Dib meanwhile!! Is in fact pretty callous, just by inclination. He'll drink your soda and eat the last slice of pizza and never replace your favorite cereal and and turn your video game console into a ghost detector and test questionable spells on you without asking because it just. Does not immediately occur to him that, 1. boundaries are a thing, 2. he's causing harm, 3. he should care if you're hurt. Most of the time whenever he does something helpful or selfless it's based on his sense of what he should be doing, according to the structure of right vs. wrong that he's constructed for himself, rather than on empathy. If he thinks hurting you is Morally Right (or just not Morally Wrong) he's not going to think twice about it. He has to reason out why he should care about people (...sometimes. Out loud. In public.)

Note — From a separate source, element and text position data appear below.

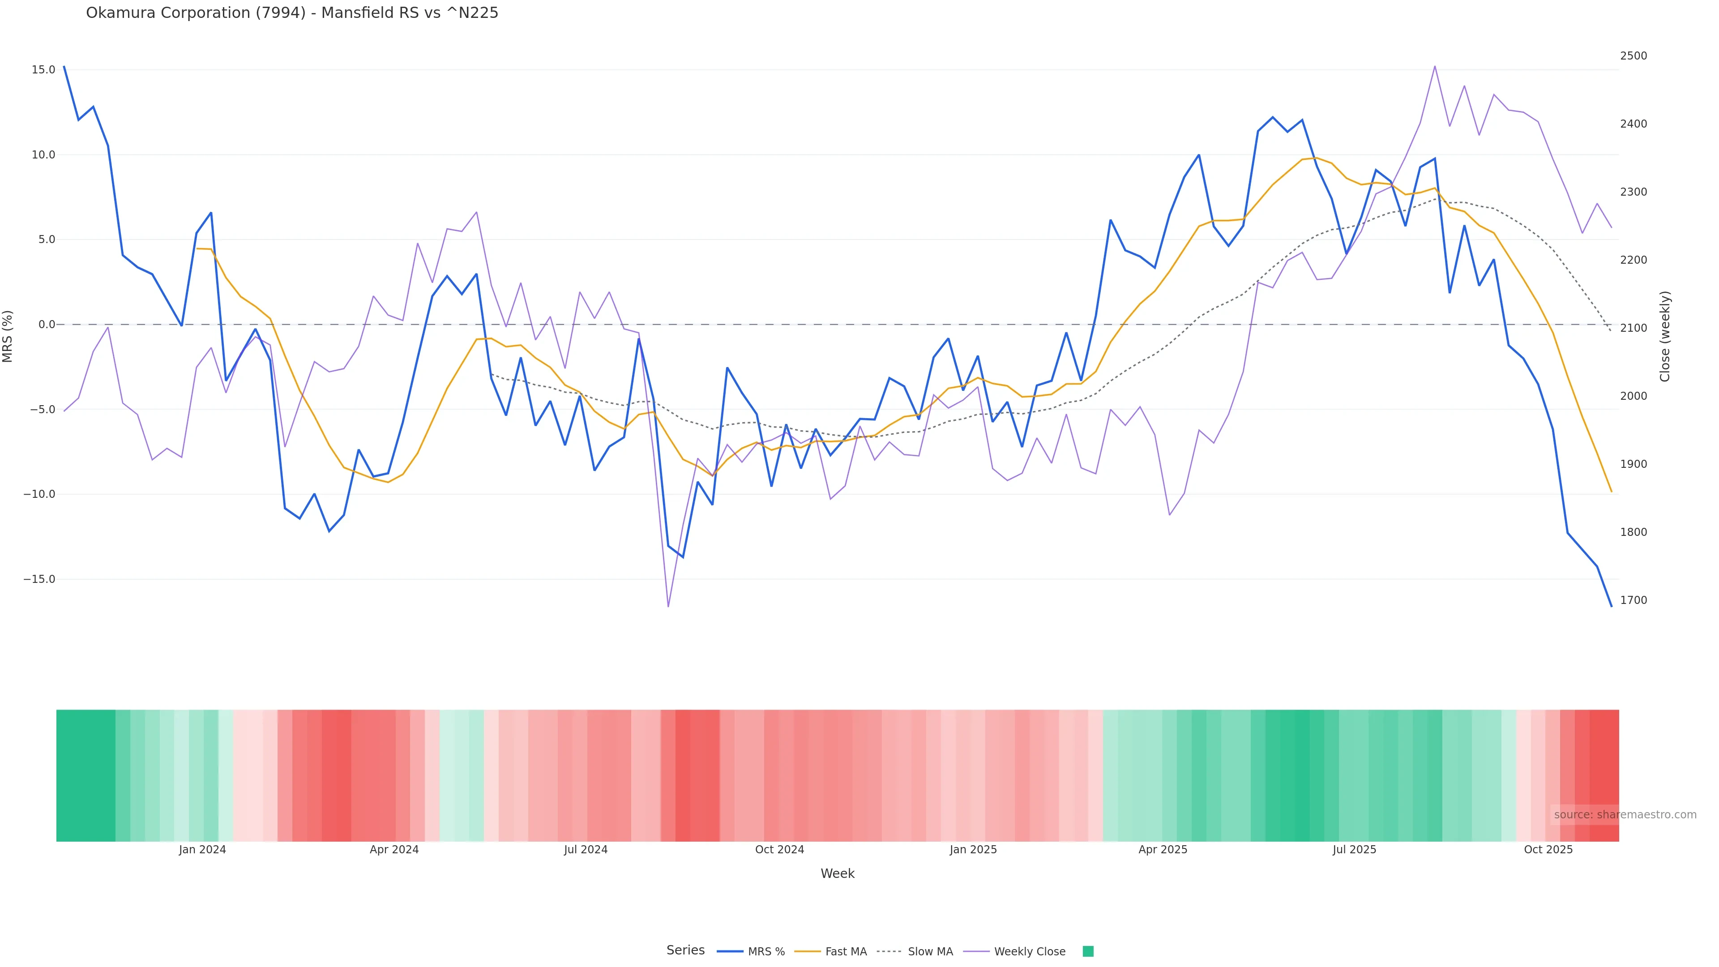Click the Apr 2025 x-axis tick label

point(1162,850)
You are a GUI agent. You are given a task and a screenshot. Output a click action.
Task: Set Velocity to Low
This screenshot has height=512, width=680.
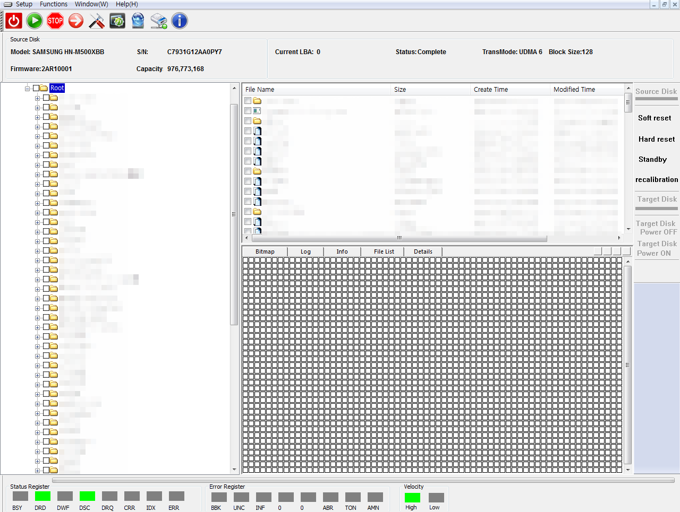click(435, 498)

Which isn't to say that he can't sympathize, since 1. that's a different thing from empathy and 2. he clearly does try sometimes, especially for certain people. Even before EtF, there was Gaz, Taster of Pork.
Which brings me to another thing: Dib expresses guilt. A lot of it. An overwhelming amount of it. It may take him a while to get there sometimes but the realization that he has hurt someone he cares about and that this was a very bad thing for him to do can easily motivate him to, say, try to fight and sprint his way past a bunch of demons just to spill his own guts for you, and then think being made to clean the most disgusting and lovecraftian bathroom in existence with his own head is a pretty lenient punishment.
That's probably why every attempt he makes at sympathizing with Zim makes him visibly uncomfortable! Because if he tries to sympathize with Zim, he'll have to analyze why he's sympathizing with someone who is Bad, and from there whether or not Zim is actually Bad, and from there it's just a cascade of horrible, world-shattering guilt if he doesn't work back around to the conclusion that Zim is Bad because of Reasons.
Because Zim is the single person he has hurt the most in his whole entire life, the person he actively thinks about causing gratuitous harm to on an almost daily basis rather than just sorta passively hurting by accident or carelessness. It'd send his already pretty damn high levels of self hate rocketing up into orbit. I don't think he'd ever stop feeling horribly guilty about it. It might even make him completely restructure his sense of right and wrong from the ground up.